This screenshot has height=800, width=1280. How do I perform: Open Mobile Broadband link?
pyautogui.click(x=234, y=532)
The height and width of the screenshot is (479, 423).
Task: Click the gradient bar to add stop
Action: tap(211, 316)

Task brief: Without leaving anything out, repeat every entry shown above.

Answer to this task:
This screenshot has height=800, width=1280. How do I perform: Open Mobile Broadband link?
pyautogui.click(x=234, y=532)
The height and width of the screenshot is (479, 423).
Task: Click the gradient bar to add stop
Action: tap(211, 316)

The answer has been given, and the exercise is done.